2      Analysis of the basic concepts of the study

2.1    Natural language thesaurus
Thesaurus is a complex component of the dictionary type, in which all the meanings of
the dictionary are interconnected by semantic relations, reflecting the basic relations of
concepts in the described subject area of knowledge [6]. In the past, thesaurus was
mostly referred to by dictionaries, which with the utmost completeness represented the
vocabulary of the language with examples of its use in texts.
   The thesaurus consists of tokens relating to four parts of the language: adjective,
noun, verb and adverb. The descriptions corresponding to each part of the language
have a different structure.
   The main relationships in thesauruses are:
   Synonymy – a link between words in one language, different in sound and spelling,
but having the same or very similar lexical meaning, for example, daring – brave.
   Antonymy – the relation between the words of one part of the language, different in
sound, has the exact opposite meaning: true – false, good – evil.
   Hyperonym – a word with a broad meaning that expresses a general, generic concept,
the name of a class (set) of objects (properties, features).

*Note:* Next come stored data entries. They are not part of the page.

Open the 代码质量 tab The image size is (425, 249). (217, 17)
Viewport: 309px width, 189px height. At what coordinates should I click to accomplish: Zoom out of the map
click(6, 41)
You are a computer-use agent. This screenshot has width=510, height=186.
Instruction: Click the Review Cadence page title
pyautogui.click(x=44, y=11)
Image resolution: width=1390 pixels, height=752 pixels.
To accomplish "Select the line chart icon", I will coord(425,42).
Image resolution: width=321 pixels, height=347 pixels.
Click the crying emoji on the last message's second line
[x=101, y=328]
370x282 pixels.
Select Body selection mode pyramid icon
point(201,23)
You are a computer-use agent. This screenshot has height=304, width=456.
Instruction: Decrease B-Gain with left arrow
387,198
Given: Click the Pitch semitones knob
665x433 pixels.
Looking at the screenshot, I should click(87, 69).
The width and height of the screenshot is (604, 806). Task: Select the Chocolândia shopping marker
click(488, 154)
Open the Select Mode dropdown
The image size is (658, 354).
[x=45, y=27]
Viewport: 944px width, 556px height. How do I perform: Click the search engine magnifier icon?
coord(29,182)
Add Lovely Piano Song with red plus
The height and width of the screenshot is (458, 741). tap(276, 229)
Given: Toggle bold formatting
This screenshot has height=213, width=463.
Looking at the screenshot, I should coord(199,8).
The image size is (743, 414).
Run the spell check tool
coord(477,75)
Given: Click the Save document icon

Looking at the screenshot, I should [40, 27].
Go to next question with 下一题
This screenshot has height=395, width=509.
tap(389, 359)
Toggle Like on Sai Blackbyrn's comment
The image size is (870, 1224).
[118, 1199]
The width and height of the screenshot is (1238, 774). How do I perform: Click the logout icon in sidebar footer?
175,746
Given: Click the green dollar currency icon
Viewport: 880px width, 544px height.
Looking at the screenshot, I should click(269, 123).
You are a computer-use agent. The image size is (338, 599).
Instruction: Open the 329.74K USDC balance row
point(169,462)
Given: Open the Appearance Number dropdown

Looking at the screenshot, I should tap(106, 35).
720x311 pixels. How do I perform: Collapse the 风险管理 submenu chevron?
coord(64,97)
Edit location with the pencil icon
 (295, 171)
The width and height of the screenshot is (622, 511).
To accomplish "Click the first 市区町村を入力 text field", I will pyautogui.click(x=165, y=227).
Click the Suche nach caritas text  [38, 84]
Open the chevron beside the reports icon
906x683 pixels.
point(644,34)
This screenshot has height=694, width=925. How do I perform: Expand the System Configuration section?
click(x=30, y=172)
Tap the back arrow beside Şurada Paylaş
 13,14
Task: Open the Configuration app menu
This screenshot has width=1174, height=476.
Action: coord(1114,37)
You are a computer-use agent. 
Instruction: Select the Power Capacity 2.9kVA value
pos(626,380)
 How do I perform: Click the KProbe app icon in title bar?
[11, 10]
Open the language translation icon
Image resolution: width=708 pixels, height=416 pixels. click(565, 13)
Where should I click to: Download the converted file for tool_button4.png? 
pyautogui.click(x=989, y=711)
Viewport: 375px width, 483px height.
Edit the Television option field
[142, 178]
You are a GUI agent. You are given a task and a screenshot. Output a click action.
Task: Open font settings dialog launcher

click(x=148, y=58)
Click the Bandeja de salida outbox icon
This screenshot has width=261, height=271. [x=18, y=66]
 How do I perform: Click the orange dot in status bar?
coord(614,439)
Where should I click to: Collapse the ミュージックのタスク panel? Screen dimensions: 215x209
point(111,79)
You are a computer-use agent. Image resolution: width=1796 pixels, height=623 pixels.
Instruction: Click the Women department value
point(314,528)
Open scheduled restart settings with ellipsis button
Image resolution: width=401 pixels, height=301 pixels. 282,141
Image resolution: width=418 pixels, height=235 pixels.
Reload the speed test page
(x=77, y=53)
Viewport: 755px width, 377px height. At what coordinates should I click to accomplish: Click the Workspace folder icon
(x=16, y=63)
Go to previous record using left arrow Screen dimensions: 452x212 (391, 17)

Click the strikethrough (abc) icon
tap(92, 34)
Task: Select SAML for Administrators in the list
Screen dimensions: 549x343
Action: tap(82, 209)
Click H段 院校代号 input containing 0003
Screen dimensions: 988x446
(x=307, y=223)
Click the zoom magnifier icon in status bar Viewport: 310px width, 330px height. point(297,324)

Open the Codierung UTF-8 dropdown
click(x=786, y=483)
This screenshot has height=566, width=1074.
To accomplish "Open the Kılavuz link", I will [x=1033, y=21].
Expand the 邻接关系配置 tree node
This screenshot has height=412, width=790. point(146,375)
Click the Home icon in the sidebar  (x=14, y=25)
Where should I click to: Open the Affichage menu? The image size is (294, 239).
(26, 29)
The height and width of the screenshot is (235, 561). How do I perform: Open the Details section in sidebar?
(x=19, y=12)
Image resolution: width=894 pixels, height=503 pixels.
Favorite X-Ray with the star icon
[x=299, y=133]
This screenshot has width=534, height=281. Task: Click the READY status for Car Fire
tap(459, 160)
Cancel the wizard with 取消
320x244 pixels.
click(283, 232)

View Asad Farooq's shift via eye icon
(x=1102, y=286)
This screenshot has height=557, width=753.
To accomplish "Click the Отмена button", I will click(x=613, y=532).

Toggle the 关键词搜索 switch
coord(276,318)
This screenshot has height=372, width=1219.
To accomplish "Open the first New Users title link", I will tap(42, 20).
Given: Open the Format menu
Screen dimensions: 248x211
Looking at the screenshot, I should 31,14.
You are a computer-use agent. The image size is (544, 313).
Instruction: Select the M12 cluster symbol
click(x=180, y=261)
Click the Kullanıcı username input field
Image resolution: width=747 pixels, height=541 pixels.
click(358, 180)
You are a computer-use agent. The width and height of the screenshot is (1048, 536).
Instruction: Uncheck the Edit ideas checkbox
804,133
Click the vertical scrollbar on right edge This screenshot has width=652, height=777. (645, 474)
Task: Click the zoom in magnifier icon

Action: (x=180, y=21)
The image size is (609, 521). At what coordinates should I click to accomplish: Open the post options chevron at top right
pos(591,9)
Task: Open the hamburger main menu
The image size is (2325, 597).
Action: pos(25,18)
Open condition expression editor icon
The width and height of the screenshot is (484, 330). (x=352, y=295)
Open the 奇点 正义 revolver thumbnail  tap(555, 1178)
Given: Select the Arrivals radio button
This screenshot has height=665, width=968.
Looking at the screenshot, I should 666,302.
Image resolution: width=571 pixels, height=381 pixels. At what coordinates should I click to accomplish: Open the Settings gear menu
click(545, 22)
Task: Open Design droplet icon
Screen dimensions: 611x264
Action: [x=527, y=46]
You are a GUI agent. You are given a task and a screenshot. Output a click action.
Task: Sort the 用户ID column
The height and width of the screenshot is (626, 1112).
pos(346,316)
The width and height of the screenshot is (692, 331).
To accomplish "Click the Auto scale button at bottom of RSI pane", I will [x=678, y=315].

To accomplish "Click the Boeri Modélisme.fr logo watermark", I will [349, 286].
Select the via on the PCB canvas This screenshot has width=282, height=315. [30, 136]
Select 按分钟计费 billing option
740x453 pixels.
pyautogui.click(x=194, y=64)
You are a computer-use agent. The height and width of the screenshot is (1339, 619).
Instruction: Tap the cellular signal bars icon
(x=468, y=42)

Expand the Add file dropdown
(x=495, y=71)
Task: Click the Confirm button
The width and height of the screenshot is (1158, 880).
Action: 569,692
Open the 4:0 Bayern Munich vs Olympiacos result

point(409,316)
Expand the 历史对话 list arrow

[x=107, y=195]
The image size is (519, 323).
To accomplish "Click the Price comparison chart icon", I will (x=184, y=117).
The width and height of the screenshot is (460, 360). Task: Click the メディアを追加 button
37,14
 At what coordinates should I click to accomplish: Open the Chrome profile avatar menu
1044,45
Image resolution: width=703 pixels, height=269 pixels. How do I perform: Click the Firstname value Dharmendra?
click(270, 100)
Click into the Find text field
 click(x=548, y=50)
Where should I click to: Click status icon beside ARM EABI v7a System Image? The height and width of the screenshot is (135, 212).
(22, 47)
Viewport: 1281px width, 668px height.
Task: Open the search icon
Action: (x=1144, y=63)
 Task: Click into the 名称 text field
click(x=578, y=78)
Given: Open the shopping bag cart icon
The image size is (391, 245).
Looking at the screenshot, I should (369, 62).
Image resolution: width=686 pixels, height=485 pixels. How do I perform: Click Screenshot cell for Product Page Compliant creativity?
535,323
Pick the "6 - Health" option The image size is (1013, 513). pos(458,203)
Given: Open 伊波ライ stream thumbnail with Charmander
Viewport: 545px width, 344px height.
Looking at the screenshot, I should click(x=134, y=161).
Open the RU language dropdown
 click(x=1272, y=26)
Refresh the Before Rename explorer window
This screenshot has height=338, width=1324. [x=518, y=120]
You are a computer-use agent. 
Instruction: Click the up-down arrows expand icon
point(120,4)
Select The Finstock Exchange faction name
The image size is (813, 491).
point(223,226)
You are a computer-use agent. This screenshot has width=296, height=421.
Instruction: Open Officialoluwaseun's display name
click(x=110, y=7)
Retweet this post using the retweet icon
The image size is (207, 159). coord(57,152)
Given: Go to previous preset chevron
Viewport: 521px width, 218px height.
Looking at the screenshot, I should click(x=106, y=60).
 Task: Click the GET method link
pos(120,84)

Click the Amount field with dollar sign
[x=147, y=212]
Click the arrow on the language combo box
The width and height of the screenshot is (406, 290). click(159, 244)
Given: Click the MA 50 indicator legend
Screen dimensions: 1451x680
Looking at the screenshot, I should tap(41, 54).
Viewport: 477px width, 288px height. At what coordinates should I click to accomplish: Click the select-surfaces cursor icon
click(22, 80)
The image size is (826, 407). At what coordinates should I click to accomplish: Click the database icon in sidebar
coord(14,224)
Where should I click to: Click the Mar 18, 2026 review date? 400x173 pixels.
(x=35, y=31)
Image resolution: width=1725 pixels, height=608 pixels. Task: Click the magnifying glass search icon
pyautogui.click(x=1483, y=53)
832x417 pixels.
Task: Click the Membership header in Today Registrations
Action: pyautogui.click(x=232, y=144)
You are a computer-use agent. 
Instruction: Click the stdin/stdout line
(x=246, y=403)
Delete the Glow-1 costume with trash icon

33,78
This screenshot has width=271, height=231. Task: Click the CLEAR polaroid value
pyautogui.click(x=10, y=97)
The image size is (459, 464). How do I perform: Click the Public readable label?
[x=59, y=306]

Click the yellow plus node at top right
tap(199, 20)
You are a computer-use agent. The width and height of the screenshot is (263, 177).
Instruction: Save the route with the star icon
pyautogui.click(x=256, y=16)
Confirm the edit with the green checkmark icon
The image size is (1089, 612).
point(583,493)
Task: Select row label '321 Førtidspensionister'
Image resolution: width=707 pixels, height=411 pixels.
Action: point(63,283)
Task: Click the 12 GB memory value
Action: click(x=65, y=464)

   Hyponym – a word with a narrower meaning that names an object (property, feature)
as an element of a class (set). These relationships are transitive and nonsymmetrical. A
hyponym inherits all the properties of hyperonyms. It is a central relation for the
description of nouns.
   Meronymia / Partonymy – the relation “part – entire”. Within this relationship stand
out the relationship of “being an element”.
   In addition to these relationships, they also introduce thematic relationships that
connect the concepts of one subject area.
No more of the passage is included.